LDL y colesterol total: La revisión de las estimaciones individuales de los ensayos indicó que la mayoría de los estudios (~75%) mostró una reducción del colesterol LDL (rango: −0,77 a −58,60 mg/dL), aunque solo una minoría de estos fue individualmente estadísticamente significativa. La proteína de soya redujo significativamente el colesterol LDL en aproximadamente un 3–4% en adultos.
Una revisión sistemática y metaanálisis centrado en mujeres posmenopáusicas (2.305 participantes en total en los estudios incluidos) encontró que los cambios en el perfil lipídico mostraron disminuciones estadísticamente significativas del colesterol total de −4,64 mg/dL (IC del 95%: −8,12, −1,16) y un aumento del colesterol HDL de 1,15 mg/dL (IC del 95%: 0,00, 1,93), mientras que los cambios en el colesterol LDL y en los triacilgliceroles no alcanzaron significancia estadística. Los resultados sugieren que la soya y sus isoflavonas pueden ser eficaces para corregir alteraciones en el metabolismo lipídico en mujeres posmenopáusicas y podrían influir favorablemente en la prevención de eventos cardiovasculares.
Un metaanálisis de ensayos controlados aleatorizados en pacientes con diabetes tipo 2 encontró que el consumo de productos de soya condujo a una reducción significativa de las concentraciones séricas de triglicéridos (DMP: −24,73 mg/dL), colesterol total (DMP: −9,84 mg/dL), colesterol LDL (DMP: −6,94 mg/dL) y proteína C reactiva (DMP: −1,27 mg/L). En contraste, los productos de soya no tuvieron efecto sobre el colesterol HDL, la glucemia en ayunas, la insulina en ayunas, la hemoglobina glicada, el HOMA-IR, la presión arterial sistólica, la presión arterial diastólica o el IMC.
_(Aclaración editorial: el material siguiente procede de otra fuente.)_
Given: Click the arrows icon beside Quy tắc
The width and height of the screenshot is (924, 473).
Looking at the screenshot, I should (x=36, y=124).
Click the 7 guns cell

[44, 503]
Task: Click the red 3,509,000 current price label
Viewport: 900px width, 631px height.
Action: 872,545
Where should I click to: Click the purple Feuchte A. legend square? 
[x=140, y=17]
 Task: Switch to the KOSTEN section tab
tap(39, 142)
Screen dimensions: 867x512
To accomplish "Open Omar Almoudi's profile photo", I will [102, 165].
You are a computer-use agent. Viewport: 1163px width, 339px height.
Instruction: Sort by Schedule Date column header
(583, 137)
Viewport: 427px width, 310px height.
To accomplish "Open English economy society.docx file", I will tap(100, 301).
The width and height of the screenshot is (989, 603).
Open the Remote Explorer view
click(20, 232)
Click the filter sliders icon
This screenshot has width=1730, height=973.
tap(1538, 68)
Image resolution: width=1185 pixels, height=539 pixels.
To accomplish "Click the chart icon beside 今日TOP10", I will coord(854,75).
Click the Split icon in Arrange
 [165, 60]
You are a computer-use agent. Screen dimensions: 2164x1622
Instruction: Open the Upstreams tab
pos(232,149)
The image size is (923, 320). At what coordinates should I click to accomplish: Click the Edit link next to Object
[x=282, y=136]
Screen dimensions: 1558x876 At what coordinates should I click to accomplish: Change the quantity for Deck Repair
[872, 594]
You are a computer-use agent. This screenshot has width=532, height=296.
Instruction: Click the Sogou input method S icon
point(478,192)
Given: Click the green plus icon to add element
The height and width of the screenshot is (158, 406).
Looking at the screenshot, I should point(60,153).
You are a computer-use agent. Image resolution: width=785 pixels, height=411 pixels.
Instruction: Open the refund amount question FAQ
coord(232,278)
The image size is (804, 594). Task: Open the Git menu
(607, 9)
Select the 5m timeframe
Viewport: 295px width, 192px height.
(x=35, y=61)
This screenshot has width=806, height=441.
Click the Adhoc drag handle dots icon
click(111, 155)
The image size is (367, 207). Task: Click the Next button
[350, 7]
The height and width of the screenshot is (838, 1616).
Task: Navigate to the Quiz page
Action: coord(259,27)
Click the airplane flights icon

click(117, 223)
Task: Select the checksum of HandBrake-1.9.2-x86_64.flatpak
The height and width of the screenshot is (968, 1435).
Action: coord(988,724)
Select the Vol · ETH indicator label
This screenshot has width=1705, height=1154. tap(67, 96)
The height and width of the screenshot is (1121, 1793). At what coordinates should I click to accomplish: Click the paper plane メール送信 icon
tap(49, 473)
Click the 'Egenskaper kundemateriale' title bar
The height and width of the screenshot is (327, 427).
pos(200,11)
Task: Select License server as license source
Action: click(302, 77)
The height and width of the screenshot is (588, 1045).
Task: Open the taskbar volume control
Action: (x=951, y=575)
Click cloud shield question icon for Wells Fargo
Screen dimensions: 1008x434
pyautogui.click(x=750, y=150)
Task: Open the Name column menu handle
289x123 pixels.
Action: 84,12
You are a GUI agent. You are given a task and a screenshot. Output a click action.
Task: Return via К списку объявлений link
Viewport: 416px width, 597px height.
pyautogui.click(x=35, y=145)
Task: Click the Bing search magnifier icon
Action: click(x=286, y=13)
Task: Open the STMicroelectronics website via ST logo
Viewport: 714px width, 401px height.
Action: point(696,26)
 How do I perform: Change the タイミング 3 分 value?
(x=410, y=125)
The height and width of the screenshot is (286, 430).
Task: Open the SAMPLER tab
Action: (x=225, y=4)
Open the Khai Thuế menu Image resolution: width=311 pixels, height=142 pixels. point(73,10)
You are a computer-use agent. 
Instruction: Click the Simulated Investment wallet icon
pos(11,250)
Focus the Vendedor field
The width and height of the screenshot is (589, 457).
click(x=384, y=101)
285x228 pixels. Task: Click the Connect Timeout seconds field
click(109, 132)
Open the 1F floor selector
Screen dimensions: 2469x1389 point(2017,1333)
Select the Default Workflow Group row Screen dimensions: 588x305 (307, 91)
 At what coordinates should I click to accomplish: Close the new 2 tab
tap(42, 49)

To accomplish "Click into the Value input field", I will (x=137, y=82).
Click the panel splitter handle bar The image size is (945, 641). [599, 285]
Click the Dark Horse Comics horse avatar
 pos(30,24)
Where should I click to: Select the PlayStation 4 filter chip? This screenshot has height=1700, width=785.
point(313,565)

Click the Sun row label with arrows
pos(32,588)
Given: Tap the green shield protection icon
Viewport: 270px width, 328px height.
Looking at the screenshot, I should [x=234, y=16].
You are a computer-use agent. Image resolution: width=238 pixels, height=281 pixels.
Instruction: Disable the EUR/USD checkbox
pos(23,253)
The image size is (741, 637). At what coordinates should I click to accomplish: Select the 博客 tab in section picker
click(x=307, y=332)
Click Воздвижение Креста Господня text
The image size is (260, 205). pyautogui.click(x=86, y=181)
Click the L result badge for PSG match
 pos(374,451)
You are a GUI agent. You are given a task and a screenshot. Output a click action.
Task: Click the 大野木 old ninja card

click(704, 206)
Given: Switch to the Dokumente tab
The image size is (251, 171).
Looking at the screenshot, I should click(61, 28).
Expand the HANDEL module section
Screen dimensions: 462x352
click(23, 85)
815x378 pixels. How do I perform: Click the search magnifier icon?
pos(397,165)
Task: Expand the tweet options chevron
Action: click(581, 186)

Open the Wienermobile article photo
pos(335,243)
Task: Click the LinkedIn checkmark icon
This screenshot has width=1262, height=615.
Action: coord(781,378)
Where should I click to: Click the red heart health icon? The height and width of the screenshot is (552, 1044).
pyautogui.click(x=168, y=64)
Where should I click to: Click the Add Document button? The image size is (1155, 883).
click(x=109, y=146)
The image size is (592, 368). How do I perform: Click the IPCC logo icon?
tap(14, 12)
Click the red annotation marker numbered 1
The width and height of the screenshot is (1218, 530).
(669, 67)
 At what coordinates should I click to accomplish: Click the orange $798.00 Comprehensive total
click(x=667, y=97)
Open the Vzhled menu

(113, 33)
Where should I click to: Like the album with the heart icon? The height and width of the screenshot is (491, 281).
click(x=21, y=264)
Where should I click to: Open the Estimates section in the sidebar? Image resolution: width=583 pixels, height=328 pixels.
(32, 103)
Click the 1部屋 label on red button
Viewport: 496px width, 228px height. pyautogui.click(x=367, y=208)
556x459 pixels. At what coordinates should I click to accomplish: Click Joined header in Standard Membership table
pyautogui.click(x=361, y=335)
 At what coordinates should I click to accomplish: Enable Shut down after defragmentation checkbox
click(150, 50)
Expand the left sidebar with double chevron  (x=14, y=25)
Evidencia específica de isoflavonas: Un aviso científico de la Asociación Americana del Corazón (American Heart Association) señaló que, entre 19 estudios sobre isoflavonas de soya, el efecto promedio sobre el colesterol LDL y otros factores de riesgo lipídico fue nulo. El aviso concluyó que las investigaciones anteriores que indicaban que la proteína de soya tiene efectos favorables clínicamente relevantes en comparación con otras proteínas no han sido confirmadas. En contraste, muchos productos de soya deberían ser beneficiosos para la salud cardiovascular y general debido a su alto contenido de grasas poliinsaturadas, fibra, vitaminas y minerales, y su bajo contenido de grasa saturada.
Función endotelial: Las isoflavonas mejoran la función endotelial y posiblemente retrasan la progresión de la aterosclerosis subclínica.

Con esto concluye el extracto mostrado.